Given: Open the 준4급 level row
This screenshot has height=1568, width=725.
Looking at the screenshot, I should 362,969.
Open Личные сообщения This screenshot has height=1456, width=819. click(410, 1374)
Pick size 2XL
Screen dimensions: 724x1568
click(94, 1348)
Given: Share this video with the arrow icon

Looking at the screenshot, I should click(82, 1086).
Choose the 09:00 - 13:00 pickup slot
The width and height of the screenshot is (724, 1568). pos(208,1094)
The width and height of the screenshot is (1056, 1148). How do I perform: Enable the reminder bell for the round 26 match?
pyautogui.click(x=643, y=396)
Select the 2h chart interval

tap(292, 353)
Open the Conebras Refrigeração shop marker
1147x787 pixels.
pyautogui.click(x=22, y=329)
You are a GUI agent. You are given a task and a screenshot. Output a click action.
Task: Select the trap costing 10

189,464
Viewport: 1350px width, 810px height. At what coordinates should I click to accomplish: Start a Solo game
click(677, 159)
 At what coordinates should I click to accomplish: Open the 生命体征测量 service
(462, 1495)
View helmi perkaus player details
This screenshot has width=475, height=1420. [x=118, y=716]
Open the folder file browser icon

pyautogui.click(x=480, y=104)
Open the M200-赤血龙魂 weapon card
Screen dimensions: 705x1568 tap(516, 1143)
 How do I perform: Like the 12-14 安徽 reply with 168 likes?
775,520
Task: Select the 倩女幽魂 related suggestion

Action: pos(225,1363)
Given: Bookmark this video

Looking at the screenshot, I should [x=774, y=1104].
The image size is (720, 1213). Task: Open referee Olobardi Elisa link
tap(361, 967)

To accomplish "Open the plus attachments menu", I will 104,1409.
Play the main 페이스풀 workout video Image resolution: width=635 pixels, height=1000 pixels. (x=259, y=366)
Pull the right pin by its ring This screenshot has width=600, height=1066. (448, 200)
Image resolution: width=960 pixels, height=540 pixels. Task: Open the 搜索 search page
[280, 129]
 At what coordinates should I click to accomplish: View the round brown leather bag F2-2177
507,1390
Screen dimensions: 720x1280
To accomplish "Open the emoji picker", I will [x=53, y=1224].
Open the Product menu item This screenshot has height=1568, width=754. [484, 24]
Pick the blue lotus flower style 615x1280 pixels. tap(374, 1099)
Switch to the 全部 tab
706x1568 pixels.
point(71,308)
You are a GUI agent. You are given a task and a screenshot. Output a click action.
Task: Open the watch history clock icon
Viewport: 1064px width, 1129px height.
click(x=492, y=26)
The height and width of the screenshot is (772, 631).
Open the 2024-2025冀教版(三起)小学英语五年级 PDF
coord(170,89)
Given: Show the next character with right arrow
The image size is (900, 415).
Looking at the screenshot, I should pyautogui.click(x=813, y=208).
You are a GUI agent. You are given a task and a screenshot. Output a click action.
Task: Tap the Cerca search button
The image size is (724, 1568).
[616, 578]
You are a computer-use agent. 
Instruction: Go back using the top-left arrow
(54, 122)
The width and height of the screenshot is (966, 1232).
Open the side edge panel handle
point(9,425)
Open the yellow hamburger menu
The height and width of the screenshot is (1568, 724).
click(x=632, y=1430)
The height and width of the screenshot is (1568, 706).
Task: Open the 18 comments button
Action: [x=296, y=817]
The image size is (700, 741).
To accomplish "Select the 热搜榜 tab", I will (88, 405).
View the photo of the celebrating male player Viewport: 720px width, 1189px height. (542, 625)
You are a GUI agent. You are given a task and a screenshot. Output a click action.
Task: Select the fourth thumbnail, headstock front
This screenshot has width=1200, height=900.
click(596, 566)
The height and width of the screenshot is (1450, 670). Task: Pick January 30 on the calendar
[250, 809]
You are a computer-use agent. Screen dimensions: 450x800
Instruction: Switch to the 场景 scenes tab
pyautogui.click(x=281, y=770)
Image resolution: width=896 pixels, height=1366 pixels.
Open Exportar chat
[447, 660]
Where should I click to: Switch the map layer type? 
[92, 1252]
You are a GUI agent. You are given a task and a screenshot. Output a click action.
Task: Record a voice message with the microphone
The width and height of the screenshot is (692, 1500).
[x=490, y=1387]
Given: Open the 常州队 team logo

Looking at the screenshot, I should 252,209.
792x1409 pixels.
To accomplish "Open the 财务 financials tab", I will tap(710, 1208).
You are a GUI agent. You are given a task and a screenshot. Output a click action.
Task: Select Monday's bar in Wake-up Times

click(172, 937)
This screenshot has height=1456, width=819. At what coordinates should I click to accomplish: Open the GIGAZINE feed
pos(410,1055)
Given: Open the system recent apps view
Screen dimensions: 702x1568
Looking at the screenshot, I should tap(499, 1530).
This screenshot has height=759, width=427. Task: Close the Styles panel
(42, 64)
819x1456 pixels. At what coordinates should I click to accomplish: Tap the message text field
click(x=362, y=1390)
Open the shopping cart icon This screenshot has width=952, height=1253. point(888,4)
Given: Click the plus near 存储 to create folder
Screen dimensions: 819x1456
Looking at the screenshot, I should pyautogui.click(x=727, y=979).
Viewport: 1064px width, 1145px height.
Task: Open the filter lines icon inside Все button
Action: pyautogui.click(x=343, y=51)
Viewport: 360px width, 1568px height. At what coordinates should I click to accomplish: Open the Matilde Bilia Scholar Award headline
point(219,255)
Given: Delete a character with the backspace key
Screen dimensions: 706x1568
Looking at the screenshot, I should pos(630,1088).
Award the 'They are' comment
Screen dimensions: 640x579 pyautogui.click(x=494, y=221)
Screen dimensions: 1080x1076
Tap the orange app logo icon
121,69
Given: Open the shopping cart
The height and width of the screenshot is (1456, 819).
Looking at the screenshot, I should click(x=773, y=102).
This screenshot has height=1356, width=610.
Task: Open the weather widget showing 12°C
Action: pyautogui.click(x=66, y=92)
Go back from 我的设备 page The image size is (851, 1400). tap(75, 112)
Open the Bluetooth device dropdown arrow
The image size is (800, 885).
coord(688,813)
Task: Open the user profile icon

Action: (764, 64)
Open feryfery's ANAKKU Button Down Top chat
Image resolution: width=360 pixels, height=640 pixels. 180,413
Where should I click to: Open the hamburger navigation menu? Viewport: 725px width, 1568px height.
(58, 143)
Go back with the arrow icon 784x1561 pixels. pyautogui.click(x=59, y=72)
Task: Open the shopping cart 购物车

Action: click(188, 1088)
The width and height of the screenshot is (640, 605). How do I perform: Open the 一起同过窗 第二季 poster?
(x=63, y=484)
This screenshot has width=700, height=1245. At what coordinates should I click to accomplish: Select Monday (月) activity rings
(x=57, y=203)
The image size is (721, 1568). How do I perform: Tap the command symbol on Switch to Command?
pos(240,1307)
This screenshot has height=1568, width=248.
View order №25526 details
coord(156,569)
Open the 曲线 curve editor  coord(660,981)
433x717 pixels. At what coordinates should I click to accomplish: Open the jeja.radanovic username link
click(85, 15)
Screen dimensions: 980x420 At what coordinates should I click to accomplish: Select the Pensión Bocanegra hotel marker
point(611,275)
----------------
Aim of the task:
Copy out every line of the material above, character for character, with no changes.

Task output:
Given: Open the 준4급 level row
This screenshot has height=1568, width=725.
Looking at the screenshot, I should 362,969.
Open Личные сообщения This screenshot has height=1456, width=819. click(410, 1374)
Pick size 2XL
Screen dimensions: 724x1568
click(94, 1348)
Given: Share this video with the arrow icon

Looking at the screenshot, I should click(82, 1086).
Choose the 09:00 - 13:00 pickup slot
The width and height of the screenshot is (724, 1568). pos(208,1094)
The width and height of the screenshot is (1056, 1148). How do I perform: Enable the reminder bell for the round 26 match?
pyautogui.click(x=643, y=396)
Select the 2h chart interval

tap(292, 353)
Open the Conebras Refrigeração shop marker
1147x787 pixels.
pyautogui.click(x=22, y=329)
You are a GUI agent. You are given a task and a screenshot. Output a click action.
Task: Select the trap costing 10

189,464
Viewport: 1350px width, 810px height. At what coordinates should I click to accomplish: Start a Solo game
click(677, 159)
 At what coordinates should I click to accomplish: Open the 生命体征测量 service
(462, 1495)
View helmi perkaus player details
This screenshot has width=475, height=1420. [x=118, y=716]
Open the folder file browser icon

pyautogui.click(x=480, y=104)
Open the M200-赤血龙魂 weapon card
Screen dimensions: 705x1568 tap(516, 1143)
 How do I perform: Like the 12-14 安徽 reply with 168 likes?
775,520
Task: Select the 倩女幽魂 related suggestion

Action: pos(225,1363)
Given: Bookmark this video

Looking at the screenshot, I should [x=774, y=1104].
The image size is (720, 1213). Task: Open referee Olobardi Elisa link
tap(361, 967)

To accomplish "Open the plus attachments menu", I will 104,1409.
Play the main 페이스풀 workout video Image resolution: width=635 pixels, height=1000 pixels. (x=259, y=366)
Pull the right pin by its ring This screenshot has width=600, height=1066. (448, 200)
Image resolution: width=960 pixels, height=540 pixels. Task: Open the 搜索 search page
[280, 129]
 At what coordinates should I click to accomplish: View the round brown leather bag F2-2177
507,1390
Screen dimensions: 720x1280
To accomplish "Open the emoji picker", I will [x=53, y=1224].
Open the Product menu item This screenshot has height=1568, width=754. [484, 24]
Pick the blue lotus flower style 615x1280 pixels. tap(374, 1099)
Switch to the 全部 tab
706x1568 pixels.
point(71,308)
You are a GUI agent. You are given a task and a screenshot. Output a click action.
Task: Open the watch history clock icon
Viewport: 1064px width, 1129px height.
click(x=492, y=26)
The height and width of the screenshot is (772, 631).
Open the 2024-2025冀教版(三起)小学英语五年级 PDF
coord(170,89)
Given: Show the next character with right arrow
The image size is (900, 415).
Looking at the screenshot, I should pyautogui.click(x=813, y=208).
You are a GUI agent. You are given a task and a screenshot. Output a click action.
Task: Tap the Cerca search button
The image size is (724, 1568).
[616, 578]
You are a computer-use agent. 
Instruction: Go back using the top-left arrow
(54, 122)
The width and height of the screenshot is (966, 1232).
Open the side edge panel handle
point(9,425)
Open the yellow hamburger menu
The height and width of the screenshot is (1568, 724).
click(x=632, y=1430)
The height and width of the screenshot is (1568, 706).
Task: Open the 18 comments button
Action: [x=296, y=817]
The image size is (700, 741).
To accomplish "Select the 热搜榜 tab", I will (88, 405).
View the photo of the celebrating male player Viewport: 720px width, 1189px height. (542, 625)
You are a GUI agent. You are given a task and a screenshot. Output a click action.
Task: Select the fourth thumbnail, headstock front
This screenshot has width=1200, height=900.
click(596, 566)
The height and width of the screenshot is (1450, 670). Task: Pick January 30 on the calendar
[250, 809]
You are a computer-use agent. Screen dimensions: 450x800
Instruction: Switch to the 场景 scenes tab
pyautogui.click(x=281, y=770)
Image resolution: width=896 pixels, height=1366 pixels.
Open Exportar chat
[447, 660]
Where should I click to: Switch the map layer type? 
[92, 1252]
You are a GUI agent. You are given a task and a screenshot. Output a click action.
Task: Record a voice message with the microphone
The width and height of the screenshot is (692, 1500).
[x=490, y=1387]
Given: Open the 常州队 team logo

Looking at the screenshot, I should 252,209.
792x1409 pixels.
To accomplish "Open the 财务 financials tab", I will tap(710, 1208).
You are a GUI agent. You are given a task and a screenshot. Output a click action.
Task: Select Monday's bar in Wake-up Times

click(172, 937)
This screenshot has height=1456, width=819. At what coordinates should I click to accomplish: Open the GIGAZINE feed
pos(410,1055)
Given: Open the system recent apps view
Screen dimensions: 702x1568
Looking at the screenshot, I should tap(499, 1530).
This screenshot has height=759, width=427. Task: Close the Styles panel
(42, 64)
819x1456 pixels. At what coordinates should I click to accomplish: Tap the message text field
click(x=362, y=1390)
Open the shopping cart icon This screenshot has width=952, height=1253. point(888,4)
Given: Click the plus near 存储 to create folder
Screen dimensions: 819x1456
Looking at the screenshot, I should pyautogui.click(x=727, y=979).
Viewport: 1064px width, 1145px height.
Task: Open the filter lines icon inside Все button
Action: pyautogui.click(x=343, y=51)
Viewport: 360px width, 1568px height. At what coordinates should I click to accomplish: Open the Matilde Bilia Scholar Award headline
point(219,255)
Given: Delete a character with the backspace key
Screen dimensions: 706x1568
Looking at the screenshot, I should pos(630,1088).
Award the 'They are' comment
Screen dimensions: 640x579 pyautogui.click(x=494, y=221)
Screen dimensions: 1080x1076
Tap the orange app logo icon
121,69
Given: Open the shopping cart
The height and width of the screenshot is (1456, 819).
Looking at the screenshot, I should click(x=773, y=102).
This screenshot has height=1356, width=610.
Task: Open the weather widget showing 12°C
Action: pyautogui.click(x=66, y=92)
Go back from 我的设备 page The image size is (851, 1400). tap(75, 112)
Open the Bluetooth device dropdown arrow
The image size is (800, 885).
coord(688,813)
Task: Open the user profile icon

Action: (764, 64)
Open feryfery's ANAKKU Button Down Top chat
Image resolution: width=360 pixels, height=640 pixels. 180,413
Where should I click to: Open the hamburger navigation menu? Viewport: 725px width, 1568px height.
(58, 143)
Go back with the arrow icon 784x1561 pixels. pyautogui.click(x=59, y=72)
Task: Open the shopping cart 购物车

Action: click(188, 1088)
The width and height of the screenshot is (640, 605). How do I perform: Open the 一起同过窗 第二季 poster?
(x=63, y=484)
This screenshot has width=700, height=1245. At what coordinates should I click to accomplish: Select Monday (月) activity rings
(x=57, y=203)
The image size is (721, 1568). How do I perform: Tap the command symbol on Switch to Command?
pos(240,1307)
This screenshot has height=1568, width=248.
View order №25526 details
coord(156,569)
Open the 曲线 curve editor  coord(660,981)
433x717 pixels. At what coordinates should I click to accomplish: Open the jeja.radanovic username link
click(85, 15)
Screen dimensions: 980x420 At what coordinates should I click to accomplish: Select the Pensión Bocanegra hotel marker
point(611,275)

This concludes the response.